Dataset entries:
════════════════
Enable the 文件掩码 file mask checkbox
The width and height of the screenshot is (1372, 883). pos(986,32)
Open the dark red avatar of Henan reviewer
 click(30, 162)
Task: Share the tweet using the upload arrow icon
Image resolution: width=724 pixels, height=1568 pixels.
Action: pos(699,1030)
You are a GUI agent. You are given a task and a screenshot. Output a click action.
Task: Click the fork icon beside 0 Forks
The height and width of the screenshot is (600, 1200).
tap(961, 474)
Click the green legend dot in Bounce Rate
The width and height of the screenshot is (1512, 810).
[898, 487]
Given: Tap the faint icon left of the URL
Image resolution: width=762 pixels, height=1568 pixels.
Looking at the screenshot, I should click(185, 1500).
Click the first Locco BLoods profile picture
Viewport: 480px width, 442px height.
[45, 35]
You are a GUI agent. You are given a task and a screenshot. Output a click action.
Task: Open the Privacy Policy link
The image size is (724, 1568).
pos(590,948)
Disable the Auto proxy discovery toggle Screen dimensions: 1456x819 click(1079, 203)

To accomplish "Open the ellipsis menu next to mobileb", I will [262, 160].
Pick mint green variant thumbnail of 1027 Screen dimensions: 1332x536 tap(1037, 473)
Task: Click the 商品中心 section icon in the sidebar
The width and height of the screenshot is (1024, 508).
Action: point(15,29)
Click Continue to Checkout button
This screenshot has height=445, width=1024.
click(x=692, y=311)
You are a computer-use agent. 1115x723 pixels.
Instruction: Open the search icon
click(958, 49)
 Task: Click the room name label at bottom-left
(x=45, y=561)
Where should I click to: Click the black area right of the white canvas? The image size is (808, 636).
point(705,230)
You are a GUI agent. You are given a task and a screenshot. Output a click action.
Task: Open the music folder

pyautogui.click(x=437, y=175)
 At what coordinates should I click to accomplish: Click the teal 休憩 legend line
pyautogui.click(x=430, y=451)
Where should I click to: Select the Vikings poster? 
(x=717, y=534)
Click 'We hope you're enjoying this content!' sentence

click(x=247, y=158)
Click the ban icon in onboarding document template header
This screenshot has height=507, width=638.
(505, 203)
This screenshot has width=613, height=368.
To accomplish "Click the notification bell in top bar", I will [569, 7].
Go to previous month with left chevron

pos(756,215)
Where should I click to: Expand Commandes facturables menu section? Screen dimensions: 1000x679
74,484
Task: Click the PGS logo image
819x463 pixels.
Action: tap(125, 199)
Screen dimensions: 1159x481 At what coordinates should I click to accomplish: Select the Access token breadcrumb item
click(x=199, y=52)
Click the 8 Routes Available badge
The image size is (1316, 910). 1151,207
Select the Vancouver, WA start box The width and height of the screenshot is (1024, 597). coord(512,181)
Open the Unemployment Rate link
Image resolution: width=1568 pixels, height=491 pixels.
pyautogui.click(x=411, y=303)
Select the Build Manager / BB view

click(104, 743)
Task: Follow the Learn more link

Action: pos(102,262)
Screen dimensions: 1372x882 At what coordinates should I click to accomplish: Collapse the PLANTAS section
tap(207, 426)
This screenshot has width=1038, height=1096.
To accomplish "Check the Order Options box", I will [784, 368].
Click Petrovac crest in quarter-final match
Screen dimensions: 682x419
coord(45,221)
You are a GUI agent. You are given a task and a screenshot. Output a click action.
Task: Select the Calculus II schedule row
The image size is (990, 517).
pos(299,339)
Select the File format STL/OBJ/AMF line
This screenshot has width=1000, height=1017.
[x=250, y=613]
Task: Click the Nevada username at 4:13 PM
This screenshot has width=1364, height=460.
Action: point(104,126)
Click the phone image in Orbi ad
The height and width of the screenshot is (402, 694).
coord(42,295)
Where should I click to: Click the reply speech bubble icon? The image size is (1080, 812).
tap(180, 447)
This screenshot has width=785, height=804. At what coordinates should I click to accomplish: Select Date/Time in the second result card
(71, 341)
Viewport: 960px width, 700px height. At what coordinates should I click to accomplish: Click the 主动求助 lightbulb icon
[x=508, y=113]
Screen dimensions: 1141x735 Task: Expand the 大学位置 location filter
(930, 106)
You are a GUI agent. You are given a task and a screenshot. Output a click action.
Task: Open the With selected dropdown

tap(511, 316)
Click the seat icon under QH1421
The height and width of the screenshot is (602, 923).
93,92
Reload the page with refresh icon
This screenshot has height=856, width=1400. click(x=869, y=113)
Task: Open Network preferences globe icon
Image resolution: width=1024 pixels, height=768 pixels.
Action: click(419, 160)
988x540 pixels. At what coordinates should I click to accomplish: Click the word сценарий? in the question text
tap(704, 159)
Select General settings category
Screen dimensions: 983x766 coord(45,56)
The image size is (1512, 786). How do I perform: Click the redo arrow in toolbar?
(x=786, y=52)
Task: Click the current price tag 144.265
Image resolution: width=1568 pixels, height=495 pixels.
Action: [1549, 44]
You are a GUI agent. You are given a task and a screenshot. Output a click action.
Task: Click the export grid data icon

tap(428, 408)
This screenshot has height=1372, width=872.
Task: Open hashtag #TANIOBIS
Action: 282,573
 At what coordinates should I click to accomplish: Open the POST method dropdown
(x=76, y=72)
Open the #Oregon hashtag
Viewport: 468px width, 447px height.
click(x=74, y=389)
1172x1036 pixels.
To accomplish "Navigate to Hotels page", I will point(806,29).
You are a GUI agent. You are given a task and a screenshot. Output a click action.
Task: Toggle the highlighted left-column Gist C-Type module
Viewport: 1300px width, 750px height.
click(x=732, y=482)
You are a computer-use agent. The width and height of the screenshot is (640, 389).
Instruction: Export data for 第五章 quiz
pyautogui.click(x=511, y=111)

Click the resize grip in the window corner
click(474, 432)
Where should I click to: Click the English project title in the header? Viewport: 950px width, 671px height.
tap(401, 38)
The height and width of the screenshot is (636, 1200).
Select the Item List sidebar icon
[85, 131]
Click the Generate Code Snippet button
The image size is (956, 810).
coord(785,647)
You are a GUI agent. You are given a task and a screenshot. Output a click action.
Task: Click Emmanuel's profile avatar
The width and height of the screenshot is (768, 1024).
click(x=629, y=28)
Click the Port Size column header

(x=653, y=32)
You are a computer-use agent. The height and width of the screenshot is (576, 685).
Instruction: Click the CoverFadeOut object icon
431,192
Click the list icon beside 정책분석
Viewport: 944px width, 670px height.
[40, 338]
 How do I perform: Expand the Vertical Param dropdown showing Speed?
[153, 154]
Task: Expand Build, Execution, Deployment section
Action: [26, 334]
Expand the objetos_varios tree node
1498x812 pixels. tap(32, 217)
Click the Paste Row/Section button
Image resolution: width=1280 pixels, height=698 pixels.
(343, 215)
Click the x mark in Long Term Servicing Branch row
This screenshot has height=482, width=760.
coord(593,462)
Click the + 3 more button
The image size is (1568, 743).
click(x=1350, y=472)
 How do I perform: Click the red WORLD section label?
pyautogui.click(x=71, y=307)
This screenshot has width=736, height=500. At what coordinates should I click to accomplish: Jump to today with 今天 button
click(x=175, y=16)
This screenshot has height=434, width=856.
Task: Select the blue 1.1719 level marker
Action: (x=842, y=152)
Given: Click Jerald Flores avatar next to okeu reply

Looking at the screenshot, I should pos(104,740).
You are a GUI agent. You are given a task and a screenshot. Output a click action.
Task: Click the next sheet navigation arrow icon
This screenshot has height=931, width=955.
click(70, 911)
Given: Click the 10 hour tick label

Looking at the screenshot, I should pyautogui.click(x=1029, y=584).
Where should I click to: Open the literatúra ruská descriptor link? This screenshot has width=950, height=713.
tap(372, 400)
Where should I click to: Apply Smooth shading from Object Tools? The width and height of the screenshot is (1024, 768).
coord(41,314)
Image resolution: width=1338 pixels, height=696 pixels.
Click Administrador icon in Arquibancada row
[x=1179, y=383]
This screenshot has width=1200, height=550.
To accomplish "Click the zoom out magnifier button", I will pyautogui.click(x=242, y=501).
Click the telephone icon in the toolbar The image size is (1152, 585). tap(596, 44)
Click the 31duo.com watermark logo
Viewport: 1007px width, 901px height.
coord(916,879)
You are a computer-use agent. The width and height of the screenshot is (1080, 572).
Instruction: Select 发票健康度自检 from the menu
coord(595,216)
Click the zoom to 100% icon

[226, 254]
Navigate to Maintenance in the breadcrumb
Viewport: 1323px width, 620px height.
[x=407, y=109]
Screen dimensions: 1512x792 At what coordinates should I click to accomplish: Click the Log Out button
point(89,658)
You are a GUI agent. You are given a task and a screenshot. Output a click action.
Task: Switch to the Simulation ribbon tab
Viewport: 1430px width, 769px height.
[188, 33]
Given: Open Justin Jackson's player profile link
════════════════
* Requirement *
Show every line above in which the word "computer" appears.

* Solution to this exercise *
You are a computer-use agent. 1115x723 pixels.
You are a computer-use agent. The width and height of the screenshot is (640, 389).
You are a computer-use agent. The height and width of the screenshot is (576, 685).
You are a computer-use agent. The width and height of the screenshot is (1080, 572).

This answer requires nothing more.